Pixel coordinate grounding data:
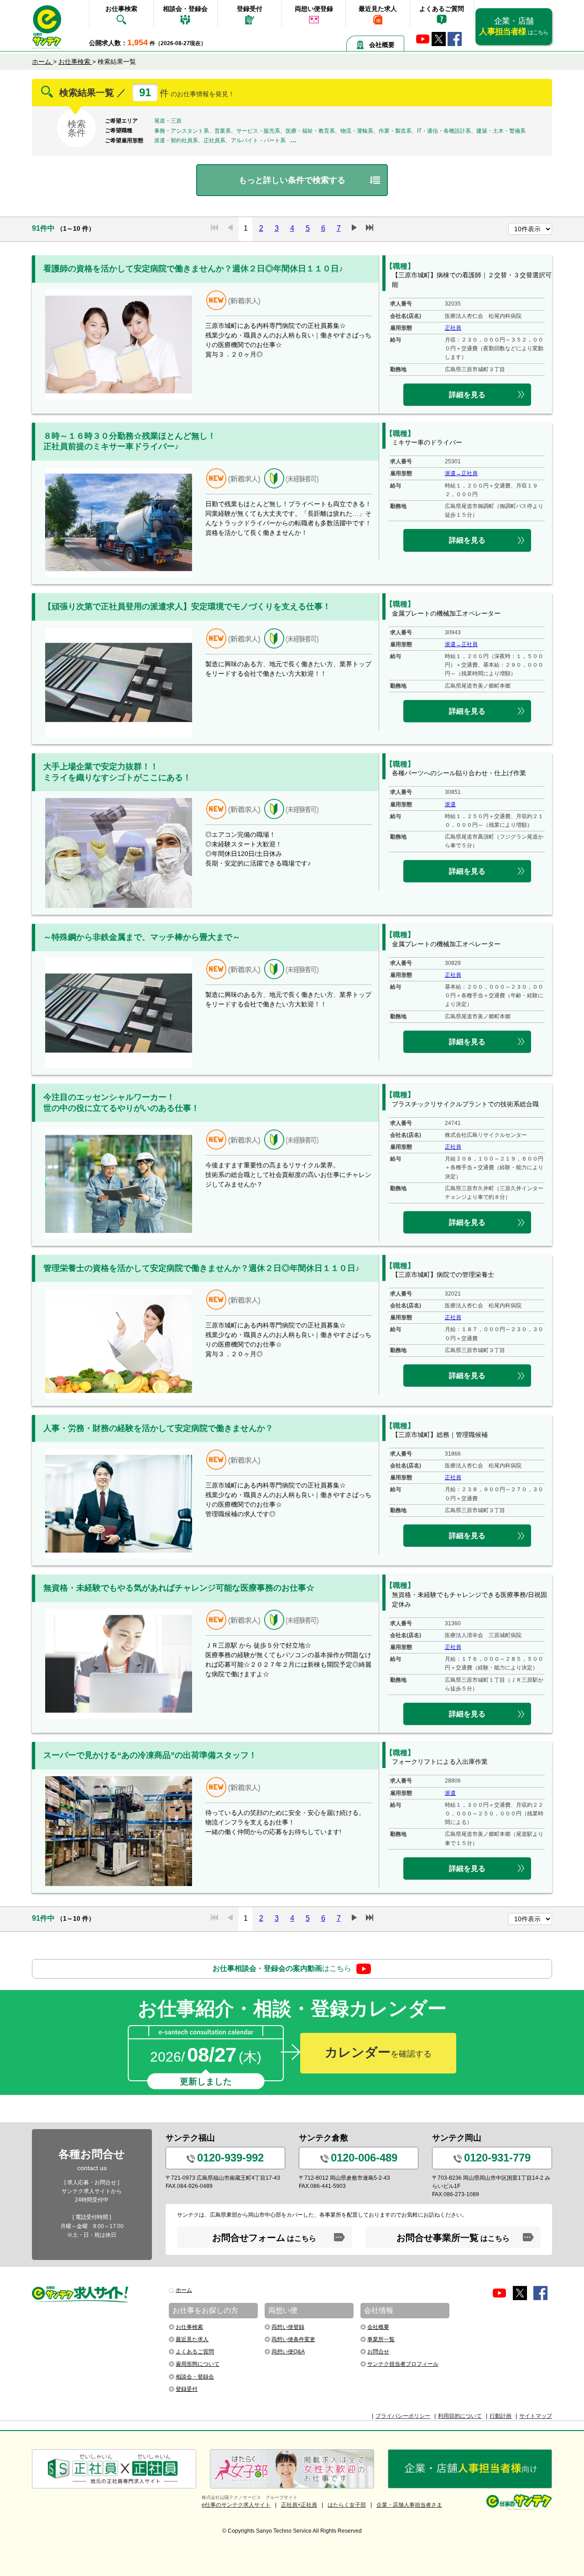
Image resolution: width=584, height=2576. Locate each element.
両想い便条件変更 (293, 2339)
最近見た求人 (378, 8)
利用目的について (460, 2416)
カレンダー (378, 2052)
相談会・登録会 (185, 8)
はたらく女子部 (347, 2505)
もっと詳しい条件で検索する (292, 180)
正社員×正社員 (299, 2505)
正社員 (453, 328)
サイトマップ (535, 2416)
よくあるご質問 (441, 8)
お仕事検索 (121, 8)
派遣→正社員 (461, 473)
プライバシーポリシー (402, 2416)
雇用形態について (197, 2364)
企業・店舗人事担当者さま (409, 2505)
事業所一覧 (381, 2339)
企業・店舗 (513, 26)
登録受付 (249, 8)
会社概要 (382, 44)
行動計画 (500, 2416)
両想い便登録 (314, 8)
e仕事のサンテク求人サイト (236, 2505)
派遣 (450, 804)
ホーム (184, 2290)
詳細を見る (467, 395)
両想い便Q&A (288, 2351)
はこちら (282, 1968)
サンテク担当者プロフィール (402, 2364)
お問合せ (378, 2351)
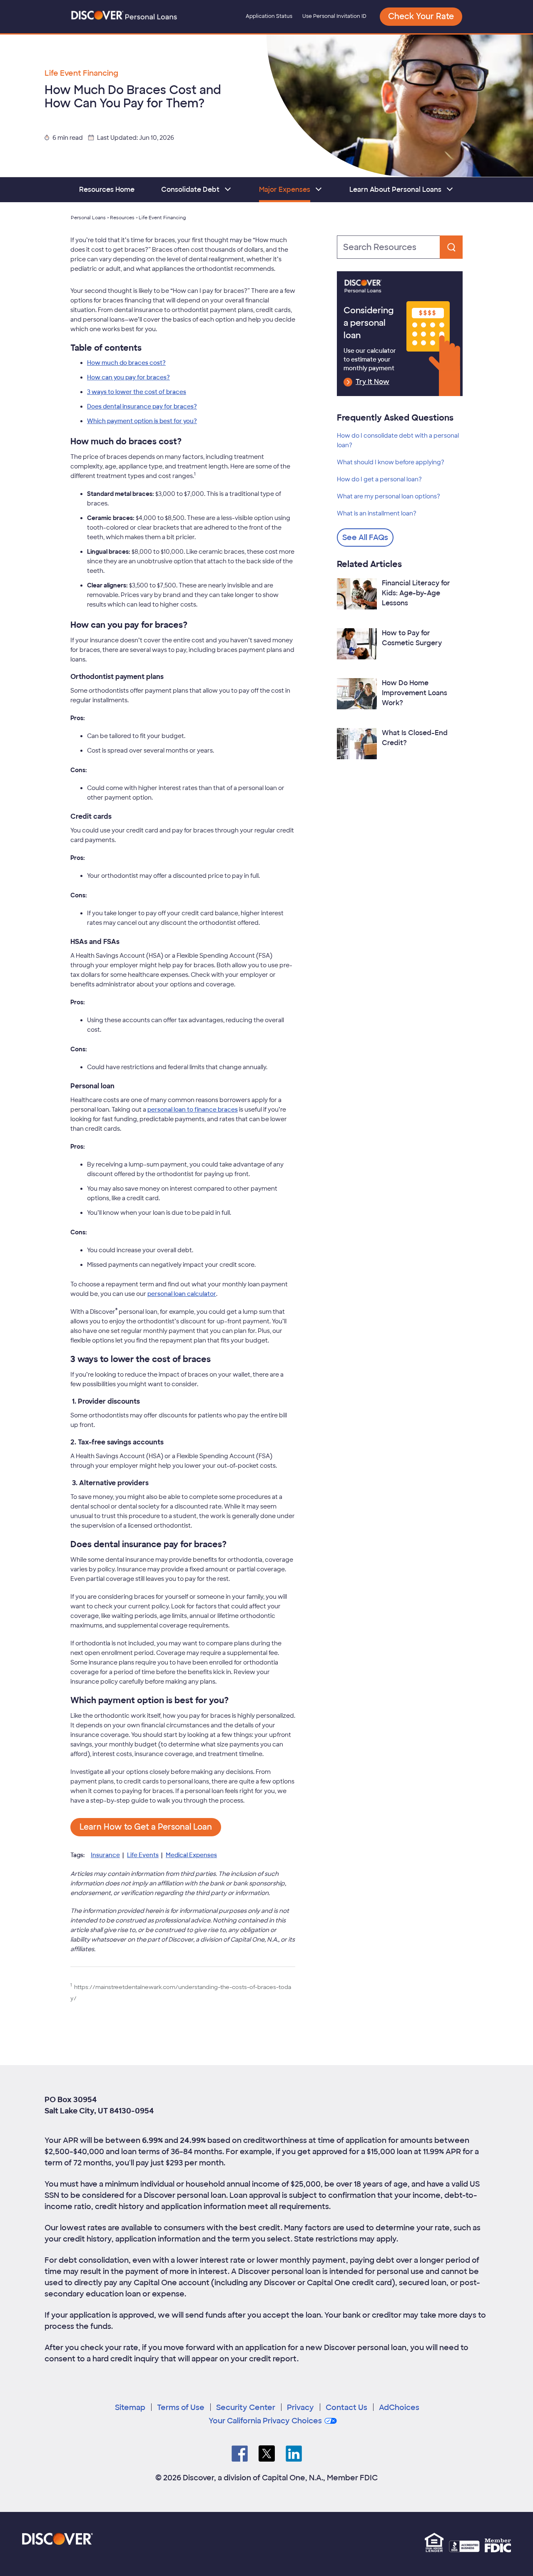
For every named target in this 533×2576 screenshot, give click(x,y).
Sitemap (130, 2408)
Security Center (245, 2408)
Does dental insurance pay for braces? (142, 406)
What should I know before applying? (390, 462)
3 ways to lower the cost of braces (136, 392)
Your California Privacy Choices (265, 2421)
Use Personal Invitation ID (334, 16)
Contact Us (346, 2408)
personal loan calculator (181, 1294)
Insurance (105, 1855)
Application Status (269, 16)
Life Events (143, 1855)
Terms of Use (180, 2408)
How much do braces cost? (126, 363)
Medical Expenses (191, 1855)
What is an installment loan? (376, 513)
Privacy (300, 2408)
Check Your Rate (421, 16)
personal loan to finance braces (192, 1109)
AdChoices (399, 2408)
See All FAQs (365, 537)
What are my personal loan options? (388, 496)
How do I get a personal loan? (379, 479)
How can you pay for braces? (128, 377)
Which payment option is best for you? (142, 421)
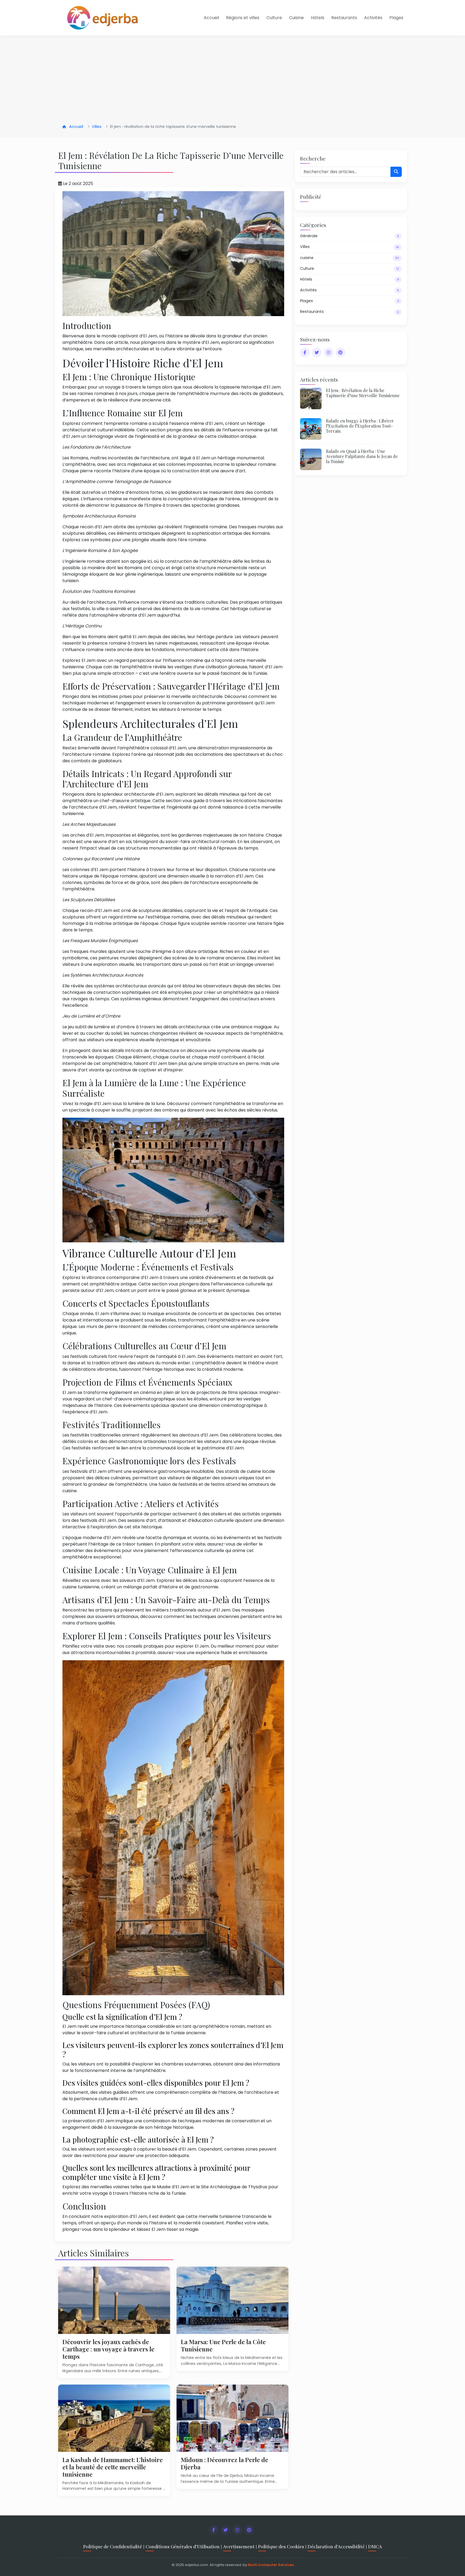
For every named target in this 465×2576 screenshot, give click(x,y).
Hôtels (317, 18)
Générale (349, 236)
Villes (96, 126)
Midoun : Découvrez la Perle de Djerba (224, 2463)
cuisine (349, 257)
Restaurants (344, 18)
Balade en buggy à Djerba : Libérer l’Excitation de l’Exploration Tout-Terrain (360, 426)
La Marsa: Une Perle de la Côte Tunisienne (223, 2345)
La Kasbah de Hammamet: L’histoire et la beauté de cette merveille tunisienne (112, 2467)
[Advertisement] (232, 80)
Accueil (211, 18)
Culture (274, 18)
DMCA (375, 2546)
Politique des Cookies (281, 2546)
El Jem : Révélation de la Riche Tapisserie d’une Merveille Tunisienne (363, 392)
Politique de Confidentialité (112, 2546)
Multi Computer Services (271, 2565)
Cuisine (296, 18)
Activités (373, 18)
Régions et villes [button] (242, 18)
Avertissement (239, 2546)
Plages (396, 18)
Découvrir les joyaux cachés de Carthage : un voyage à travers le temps (108, 2349)
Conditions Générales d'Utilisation (183, 2546)
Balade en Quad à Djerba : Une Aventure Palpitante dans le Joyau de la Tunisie (362, 456)
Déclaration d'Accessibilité (336, 2546)
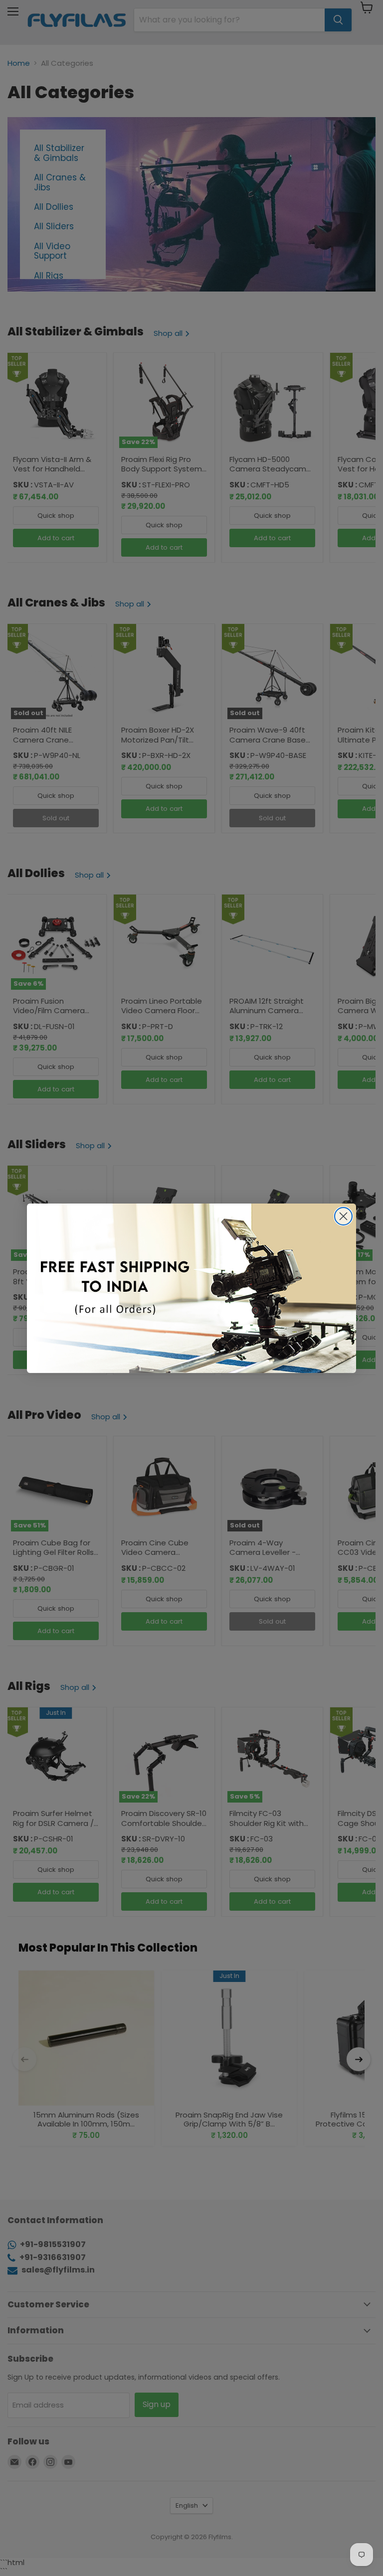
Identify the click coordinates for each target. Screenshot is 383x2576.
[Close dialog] (343, 1216)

TASK DIRECTIONS:
Leaving out every picture, repeat the records above exactly as they stand.

SOLUTION TO THE PROBLEM:
Image resolution: width=584, height=2576. Locate each element.
両想い便条件変更 (293, 2339)
最近見た求人 (378, 8)
利用目的について (460, 2416)
カレンダー (378, 2052)
相談会・登録会 (185, 8)
はたらく女子部 (347, 2505)
もっと詳しい条件で検索する (292, 180)
正社員×正社員 (299, 2505)
正社員 (453, 328)
サイトマップ (535, 2416)
よくあるご質問 (441, 8)
お仕事検索 (121, 8)
派遣→正社員 (461, 473)
プライバシーポリシー (402, 2416)
雇用形態について (197, 2364)
企業・店舗人事担当者さま (409, 2505)
事業所一覧 (381, 2339)
企業・店舗 (513, 26)
登録受付 (249, 8)
会社概要 (382, 44)
行動計画 (500, 2416)
両想い便登録 (314, 8)
e仕事のサンテク求人サイト (236, 2505)
派遣 (450, 804)
ホーム (184, 2290)
詳細を見る (467, 395)
両想い便Q&A (288, 2351)
はこちら (282, 1968)
サンテク担当者プロフィール (402, 2364)
お問合せ (378, 2351)
For every named target in this 533×2576 screenshot, give click(x,y).
Sitemap (130, 2408)
Security Center (245, 2408)
Does dental insurance pay for braces? (142, 406)
What should I know before applying? (390, 462)
3 ways to lower the cost of braces (136, 392)
Your California Privacy Choices (265, 2421)
Use Personal Invitation ID (334, 16)
Contact Us (346, 2408)
personal loan calculator (181, 1294)
Insurance (105, 1855)
Application Status (269, 16)
Life Events (143, 1855)
Terms of Use (180, 2408)
How much do braces cost? (126, 363)
Medical Expenses (191, 1855)
What is an installment loan? (376, 513)
Privacy (300, 2408)
Check Your Rate (421, 16)
personal loan to finance braces (192, 1109)
AdChoices (399, 2408)
See All FAQs (365, 537)
What are my personal loan options? (388, 496)
How do I get a personal loan? (379, 479)
How can you pay for braces? (128, 377)
Which payment option is best for you? (142, 421)
For every named target in this 465×2576 screenshot, give click(x,y).
Hôtels (317, 18)
Générale (349, 236)
Villes (96, 126)
Midoun : Découvrez la Perle de Djerba (224, 2463)
cuisine (349, 257)
Restaurants (344, 18)
Balade en buggy à Djerba : Libérer l’Excitation de l’Exploration Tout-Terrain (360, 426)
La Marsa: Une Perle de la Côte Tunisienne (223, 2345)
La Kasbah de Hammamet: L’histoire et la beauté de cette merveille tunisienne (112, 2467)
[Advertisement] (232, 80)
Accueil (211, 18)
Culture (274, 18)
DMCA (375, 2546)
Politique des Cookies (281, 2546)
El Jem : Révélation de la Riche Tapisserie d’une Merveille Tunisienne (363, 392)
Politique de Confidentialité (112, 2546)
Multi Computer Services (271, 2565)
Cuisine (296, 18)
Activités (373, 18)
Régions et villes [button] (242, 18)
Avertissement (239, 2546)
Plages (396, 18)
Découvrir les joyaux cachés de Carthage : un voyage à travers le temps (108, 2349)
Conditions Générales d'Utilisation (183, 2546)
Balade en Quad à Djerba : Une Aventure Palpitante dans le Joyau de la Tunisie (362, 456)
Déclaration d'Accessibilité (336, 2546)
Identify the click coordinates for each target. Screenshot is 383x2576.
[Close dialog] (343, 1216)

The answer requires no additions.